Just a week before the explosion, Hajji Lala Jan, a local businessman subcontracted by a local firm working for the German government aid agency GTZ to build a road in Kunduz, handed some $15,000 in cash to a Taliban middleman to ensure that his project wouldn't be attacked, according to local officials though Jan himself denies it. The Taliban cash flow has many sources, and it's impossible to say if German taxpayer dollars directly paid for that IED. Andreas Clausing, country director for GTZ, says such payoffs are "impossible. It is forbidden in our contracts, and we have very strict monitoring." Nevertheless, it is likely that a substantial amount of aid money from many countries including the U.S. has made its way, directly or indirectly, into the Taliban's coffers. "Here we have internationals and Afghans turning a blind eye to the fact that we are paying off the very Taliban that we claim to be fighting," says an adviser to the Afghan Ministry of Interior. "It becomes a self-sustaining war, a self-licking ice cream."

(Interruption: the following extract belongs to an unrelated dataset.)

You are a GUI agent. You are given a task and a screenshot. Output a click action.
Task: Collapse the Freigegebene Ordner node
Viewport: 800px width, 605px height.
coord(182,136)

That war has become the most pressing overseas challenge facing the Obama Administration, which has already increased the number of U.S. troops in Afghanistan by 20,000 and is receiving pleas from top commanders to send even more. Barely a week after Afghans went to the polls to vote for a President, the results are tied up in accusations of fraud flying between the two leading candidates, President Hamid Karzai and former Foreign Minister Abdullah Abdullah. It will be several weeks before an official result is announced. But the political wrangling in Kabul is a sideshow to the increasingly lethal and effective campaign being waged by the Taliban. Drugs, contributions from private donors and more and more payoffs from local businessmen ensure that the insurgency stays robust. A Western official estimates that the Taliban is making more than it is spending, "and I don't want to even think about where the rest of that money is going." And as long as the money continues to flow, the war will go on.

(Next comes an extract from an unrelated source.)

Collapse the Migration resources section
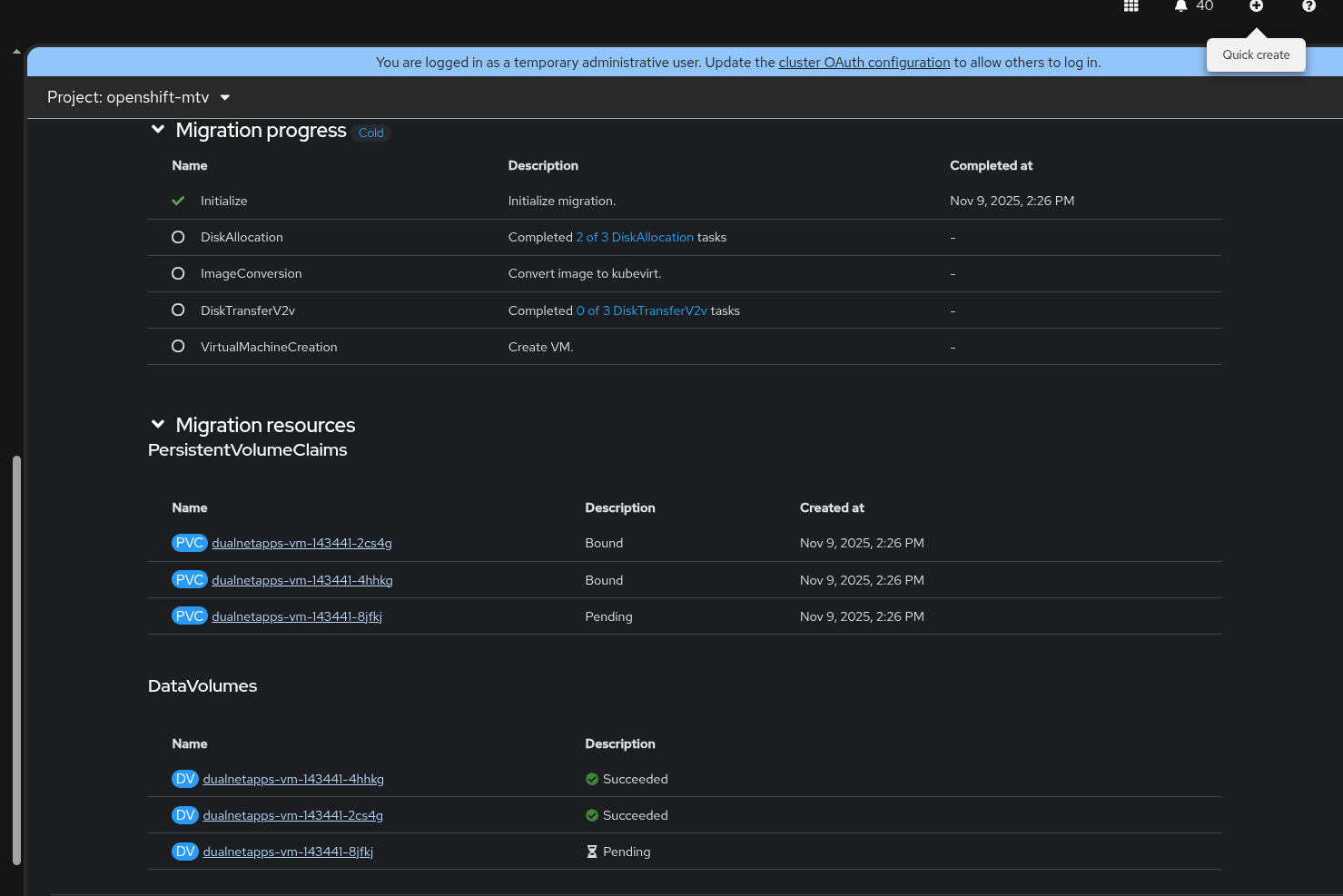Viewport: 1343px width, 896px height. point(158,424)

Up to now, most explanations of the Taliban's funding have focused on its control of Afghanistan's poppy fields, which provide the raw material for heroin. Last month the CIA and the Defense Intelligence Agency released a report estimating that the Taliban receives about $70 million a year from the drug trade. But drugs aren't the whole story. "The Taliban obtains revenue from a variety of sources, including extortion of funds from both legitimate and unlawful activity," says David Cohen, the Treasury's assistant secretary for terrorist financing. Major General Michael Flynn, senior military intelligence official at NATO's International Security Assistance Force (ISAF) in Afghanistan stresses Mafia-like activities such as extortion and kidnapping for ransom. "I would say that there is more money going into the pockets of local leaders [of the insurgency] from criminal activities than there is from narcotics money," he says.
It's important to remember that the Afghan insurgency is not a cohesive movement but rather a loose affiliation of groups united by a common goal: the expulsion of foreign troops. Provincial rebel leaders are left largely to make their own plans and find their own funding. Drug money is more likely to go to national leaders of the insurgency, like Mullah Omar, who provide guidance and training for local groups. Local commanders, on the other hand, "absolutely raise their own funds through criminal activities to pay for food, IEDs, weapons and salaries," says Flynn. The billions of dollars spent on reconstruction projects are far too tempting a target to pass up. As a result, the Taliban, once an organization of seminary students seeking to establish a caliphate, is embracing criminal elements that feed on insecurity for financial gain. Together with poor governance, ineffective policing and a weak justice system, the nexus between the Taliban and crime is becoming dangerously entrenched in Afghan society. "The Taliban are acting like a broad network of criminal gangs that enables them to utilize different sources of income," says Ahmad Nader Nadery of the Afghanistan Independent Human Rights Commission.